Exercise objective: Read the data line by line and say how many lines contain the string "your", giving the number alone.

Records shown:

------------------------------------------------------------------------

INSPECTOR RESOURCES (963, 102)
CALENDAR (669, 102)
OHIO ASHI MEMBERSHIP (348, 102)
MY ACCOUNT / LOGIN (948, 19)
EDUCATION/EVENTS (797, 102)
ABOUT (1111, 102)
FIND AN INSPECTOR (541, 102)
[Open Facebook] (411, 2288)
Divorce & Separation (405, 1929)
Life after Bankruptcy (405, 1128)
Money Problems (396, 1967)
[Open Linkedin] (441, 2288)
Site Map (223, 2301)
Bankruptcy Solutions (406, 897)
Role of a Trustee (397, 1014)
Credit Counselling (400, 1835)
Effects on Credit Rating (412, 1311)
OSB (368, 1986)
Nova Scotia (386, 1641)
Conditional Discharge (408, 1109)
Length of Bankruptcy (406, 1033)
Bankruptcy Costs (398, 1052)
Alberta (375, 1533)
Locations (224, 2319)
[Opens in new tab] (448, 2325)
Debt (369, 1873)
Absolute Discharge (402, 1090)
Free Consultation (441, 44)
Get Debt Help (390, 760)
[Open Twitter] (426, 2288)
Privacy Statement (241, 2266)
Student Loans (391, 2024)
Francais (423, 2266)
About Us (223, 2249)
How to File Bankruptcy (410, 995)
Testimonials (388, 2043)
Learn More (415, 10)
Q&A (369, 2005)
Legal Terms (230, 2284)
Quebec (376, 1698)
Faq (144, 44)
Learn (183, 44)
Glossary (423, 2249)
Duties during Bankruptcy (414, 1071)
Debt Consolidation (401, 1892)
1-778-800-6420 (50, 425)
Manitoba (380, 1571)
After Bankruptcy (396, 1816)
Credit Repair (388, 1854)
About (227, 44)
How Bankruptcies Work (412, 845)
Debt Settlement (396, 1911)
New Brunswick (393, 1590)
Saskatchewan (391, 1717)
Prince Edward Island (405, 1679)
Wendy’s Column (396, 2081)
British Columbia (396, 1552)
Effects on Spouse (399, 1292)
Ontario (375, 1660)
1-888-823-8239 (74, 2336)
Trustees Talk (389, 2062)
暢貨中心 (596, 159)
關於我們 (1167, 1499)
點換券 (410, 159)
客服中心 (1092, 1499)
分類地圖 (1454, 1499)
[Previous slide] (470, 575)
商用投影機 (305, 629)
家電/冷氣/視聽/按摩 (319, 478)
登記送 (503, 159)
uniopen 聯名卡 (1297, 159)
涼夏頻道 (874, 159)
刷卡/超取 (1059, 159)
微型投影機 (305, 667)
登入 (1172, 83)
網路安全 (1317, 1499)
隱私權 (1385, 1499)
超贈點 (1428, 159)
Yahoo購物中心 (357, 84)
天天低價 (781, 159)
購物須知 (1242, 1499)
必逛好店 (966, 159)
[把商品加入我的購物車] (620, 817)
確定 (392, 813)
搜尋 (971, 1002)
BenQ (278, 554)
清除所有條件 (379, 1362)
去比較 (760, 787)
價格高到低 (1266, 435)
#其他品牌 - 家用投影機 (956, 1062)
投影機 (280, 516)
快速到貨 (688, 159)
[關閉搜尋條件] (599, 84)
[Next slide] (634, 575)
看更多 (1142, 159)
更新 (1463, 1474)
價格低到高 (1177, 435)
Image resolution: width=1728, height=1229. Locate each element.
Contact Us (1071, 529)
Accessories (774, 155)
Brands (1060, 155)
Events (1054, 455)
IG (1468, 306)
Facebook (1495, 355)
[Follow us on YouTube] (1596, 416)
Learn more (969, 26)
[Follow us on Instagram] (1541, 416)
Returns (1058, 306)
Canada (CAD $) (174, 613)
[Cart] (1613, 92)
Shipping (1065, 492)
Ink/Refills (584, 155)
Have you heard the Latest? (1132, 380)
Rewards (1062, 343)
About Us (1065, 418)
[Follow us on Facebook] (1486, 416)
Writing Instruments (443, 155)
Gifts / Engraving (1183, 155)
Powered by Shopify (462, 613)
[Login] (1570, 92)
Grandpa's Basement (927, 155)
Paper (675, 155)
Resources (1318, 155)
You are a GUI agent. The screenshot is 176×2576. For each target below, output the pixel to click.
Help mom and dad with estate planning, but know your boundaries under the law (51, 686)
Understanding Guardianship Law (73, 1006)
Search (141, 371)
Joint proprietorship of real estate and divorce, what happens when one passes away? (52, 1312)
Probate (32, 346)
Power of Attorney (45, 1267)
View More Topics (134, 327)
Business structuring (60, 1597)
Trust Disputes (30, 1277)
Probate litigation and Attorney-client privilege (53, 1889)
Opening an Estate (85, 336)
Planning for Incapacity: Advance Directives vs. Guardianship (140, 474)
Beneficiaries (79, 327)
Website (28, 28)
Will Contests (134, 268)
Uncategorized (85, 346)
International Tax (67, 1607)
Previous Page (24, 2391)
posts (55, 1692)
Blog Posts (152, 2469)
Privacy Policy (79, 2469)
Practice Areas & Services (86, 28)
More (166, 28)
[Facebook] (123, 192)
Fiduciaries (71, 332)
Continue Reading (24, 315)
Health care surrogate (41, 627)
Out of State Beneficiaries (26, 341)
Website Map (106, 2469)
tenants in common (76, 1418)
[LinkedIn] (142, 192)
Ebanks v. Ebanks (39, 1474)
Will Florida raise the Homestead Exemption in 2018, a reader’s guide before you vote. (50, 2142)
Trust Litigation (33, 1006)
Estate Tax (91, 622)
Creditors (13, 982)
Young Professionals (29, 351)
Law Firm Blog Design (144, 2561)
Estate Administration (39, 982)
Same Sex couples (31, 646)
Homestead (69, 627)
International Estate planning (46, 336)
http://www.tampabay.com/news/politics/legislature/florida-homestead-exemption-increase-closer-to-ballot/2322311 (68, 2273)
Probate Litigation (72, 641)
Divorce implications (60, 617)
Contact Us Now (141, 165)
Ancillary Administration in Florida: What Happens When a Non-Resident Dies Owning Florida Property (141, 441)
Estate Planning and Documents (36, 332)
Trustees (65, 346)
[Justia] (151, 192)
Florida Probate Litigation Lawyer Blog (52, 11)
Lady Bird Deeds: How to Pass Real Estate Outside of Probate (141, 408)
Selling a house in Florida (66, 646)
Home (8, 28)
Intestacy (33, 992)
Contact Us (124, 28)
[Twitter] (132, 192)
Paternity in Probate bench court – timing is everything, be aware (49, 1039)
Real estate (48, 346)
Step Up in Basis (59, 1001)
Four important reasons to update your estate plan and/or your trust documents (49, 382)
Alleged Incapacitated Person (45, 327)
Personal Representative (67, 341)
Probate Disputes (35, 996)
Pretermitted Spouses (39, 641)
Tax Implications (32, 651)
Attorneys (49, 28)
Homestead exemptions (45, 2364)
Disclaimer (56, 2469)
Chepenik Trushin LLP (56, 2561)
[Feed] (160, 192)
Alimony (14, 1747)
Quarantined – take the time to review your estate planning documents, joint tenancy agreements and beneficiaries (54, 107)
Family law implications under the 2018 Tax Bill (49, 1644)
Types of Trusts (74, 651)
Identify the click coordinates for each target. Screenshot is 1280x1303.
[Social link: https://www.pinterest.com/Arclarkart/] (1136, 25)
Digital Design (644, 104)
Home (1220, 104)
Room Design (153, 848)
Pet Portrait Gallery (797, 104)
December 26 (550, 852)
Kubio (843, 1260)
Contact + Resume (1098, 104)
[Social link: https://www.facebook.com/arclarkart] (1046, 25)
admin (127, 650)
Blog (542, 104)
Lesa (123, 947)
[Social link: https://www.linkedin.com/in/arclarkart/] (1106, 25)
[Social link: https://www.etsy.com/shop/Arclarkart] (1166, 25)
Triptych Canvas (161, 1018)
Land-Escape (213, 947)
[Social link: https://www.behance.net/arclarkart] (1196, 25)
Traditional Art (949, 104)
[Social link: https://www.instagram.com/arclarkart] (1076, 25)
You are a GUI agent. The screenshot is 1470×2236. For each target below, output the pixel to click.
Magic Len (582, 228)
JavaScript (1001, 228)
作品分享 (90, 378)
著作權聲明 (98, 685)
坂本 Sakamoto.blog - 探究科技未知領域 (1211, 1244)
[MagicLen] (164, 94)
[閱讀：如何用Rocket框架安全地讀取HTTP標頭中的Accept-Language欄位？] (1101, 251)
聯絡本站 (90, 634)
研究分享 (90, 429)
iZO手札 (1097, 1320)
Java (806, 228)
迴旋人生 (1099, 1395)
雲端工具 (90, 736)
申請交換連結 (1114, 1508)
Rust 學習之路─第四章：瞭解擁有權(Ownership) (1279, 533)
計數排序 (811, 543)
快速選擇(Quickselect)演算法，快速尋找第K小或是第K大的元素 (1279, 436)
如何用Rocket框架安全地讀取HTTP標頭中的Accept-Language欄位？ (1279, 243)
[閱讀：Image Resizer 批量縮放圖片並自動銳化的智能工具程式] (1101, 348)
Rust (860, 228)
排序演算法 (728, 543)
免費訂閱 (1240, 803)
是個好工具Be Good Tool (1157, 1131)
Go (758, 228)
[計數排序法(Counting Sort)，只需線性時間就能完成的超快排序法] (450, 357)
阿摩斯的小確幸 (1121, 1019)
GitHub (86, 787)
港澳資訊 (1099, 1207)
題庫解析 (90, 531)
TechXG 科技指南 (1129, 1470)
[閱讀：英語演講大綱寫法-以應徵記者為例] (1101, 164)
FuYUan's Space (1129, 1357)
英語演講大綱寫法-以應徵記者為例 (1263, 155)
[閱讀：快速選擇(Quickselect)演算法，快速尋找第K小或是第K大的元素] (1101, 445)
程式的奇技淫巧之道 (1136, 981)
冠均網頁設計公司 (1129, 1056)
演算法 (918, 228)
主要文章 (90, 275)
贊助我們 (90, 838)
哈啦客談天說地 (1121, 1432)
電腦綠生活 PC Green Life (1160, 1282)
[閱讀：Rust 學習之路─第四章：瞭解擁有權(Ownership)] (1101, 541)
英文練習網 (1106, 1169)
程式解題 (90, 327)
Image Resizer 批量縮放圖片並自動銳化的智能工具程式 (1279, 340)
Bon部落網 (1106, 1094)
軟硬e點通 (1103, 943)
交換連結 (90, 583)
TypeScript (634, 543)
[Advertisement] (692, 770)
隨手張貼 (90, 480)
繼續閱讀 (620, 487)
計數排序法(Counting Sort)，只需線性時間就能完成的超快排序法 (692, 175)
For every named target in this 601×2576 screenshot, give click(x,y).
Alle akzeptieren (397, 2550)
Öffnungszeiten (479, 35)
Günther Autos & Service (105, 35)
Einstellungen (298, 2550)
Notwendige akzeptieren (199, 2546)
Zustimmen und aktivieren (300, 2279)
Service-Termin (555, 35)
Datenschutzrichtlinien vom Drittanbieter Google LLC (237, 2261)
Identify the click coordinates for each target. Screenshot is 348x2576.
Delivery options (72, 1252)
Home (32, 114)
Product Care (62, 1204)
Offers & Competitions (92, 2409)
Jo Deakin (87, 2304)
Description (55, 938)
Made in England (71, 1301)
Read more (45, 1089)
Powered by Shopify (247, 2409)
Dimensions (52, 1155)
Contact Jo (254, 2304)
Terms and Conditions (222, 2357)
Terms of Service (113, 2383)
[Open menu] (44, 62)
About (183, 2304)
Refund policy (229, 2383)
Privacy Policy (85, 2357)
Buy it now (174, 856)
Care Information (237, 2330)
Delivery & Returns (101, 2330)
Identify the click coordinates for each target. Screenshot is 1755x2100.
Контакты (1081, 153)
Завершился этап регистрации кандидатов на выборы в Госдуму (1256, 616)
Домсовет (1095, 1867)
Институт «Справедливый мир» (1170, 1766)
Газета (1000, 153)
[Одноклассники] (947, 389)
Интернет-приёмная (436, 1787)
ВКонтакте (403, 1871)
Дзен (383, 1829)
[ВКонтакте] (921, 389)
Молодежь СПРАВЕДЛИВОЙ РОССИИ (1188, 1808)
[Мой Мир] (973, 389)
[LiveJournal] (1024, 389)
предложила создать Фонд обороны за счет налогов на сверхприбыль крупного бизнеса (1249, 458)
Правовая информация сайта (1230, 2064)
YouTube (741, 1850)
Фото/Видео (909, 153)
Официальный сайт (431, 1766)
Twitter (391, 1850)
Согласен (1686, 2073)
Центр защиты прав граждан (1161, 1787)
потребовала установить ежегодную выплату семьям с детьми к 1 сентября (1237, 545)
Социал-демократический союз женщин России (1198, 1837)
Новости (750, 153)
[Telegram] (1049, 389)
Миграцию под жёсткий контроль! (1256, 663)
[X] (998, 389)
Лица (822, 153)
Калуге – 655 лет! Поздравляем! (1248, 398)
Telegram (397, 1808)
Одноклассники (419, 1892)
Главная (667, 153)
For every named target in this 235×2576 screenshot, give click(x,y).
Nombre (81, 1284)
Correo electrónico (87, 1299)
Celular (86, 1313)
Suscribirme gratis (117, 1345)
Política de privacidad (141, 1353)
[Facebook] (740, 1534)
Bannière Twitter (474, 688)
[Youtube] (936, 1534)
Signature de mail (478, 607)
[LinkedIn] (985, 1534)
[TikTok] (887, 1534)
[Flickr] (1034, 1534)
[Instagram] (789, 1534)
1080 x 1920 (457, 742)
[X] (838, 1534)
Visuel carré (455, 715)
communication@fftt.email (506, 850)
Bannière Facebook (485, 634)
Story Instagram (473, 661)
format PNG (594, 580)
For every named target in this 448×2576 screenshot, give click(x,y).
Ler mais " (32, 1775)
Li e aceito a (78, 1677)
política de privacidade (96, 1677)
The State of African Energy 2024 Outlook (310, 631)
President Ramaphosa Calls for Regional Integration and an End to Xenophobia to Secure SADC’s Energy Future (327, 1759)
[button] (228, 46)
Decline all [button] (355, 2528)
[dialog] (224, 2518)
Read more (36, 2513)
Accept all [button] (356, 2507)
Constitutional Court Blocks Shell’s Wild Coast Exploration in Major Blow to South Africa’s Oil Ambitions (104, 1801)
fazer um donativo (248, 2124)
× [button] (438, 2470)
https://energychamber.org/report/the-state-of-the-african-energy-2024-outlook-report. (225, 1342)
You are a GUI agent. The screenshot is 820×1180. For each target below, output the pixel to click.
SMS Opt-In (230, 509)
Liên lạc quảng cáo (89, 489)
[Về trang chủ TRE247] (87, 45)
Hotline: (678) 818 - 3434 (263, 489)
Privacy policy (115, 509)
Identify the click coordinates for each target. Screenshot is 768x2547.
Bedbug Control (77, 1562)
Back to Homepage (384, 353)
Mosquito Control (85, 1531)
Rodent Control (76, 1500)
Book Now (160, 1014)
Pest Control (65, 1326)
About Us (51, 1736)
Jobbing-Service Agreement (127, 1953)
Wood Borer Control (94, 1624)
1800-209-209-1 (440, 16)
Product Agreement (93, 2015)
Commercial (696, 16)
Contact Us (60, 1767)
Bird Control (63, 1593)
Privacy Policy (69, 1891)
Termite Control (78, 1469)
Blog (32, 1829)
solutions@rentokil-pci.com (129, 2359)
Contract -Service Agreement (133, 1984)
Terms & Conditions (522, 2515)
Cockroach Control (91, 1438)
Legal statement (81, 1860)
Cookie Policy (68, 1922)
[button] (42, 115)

------------------------------------------------------------------------

Response for this exercise: 3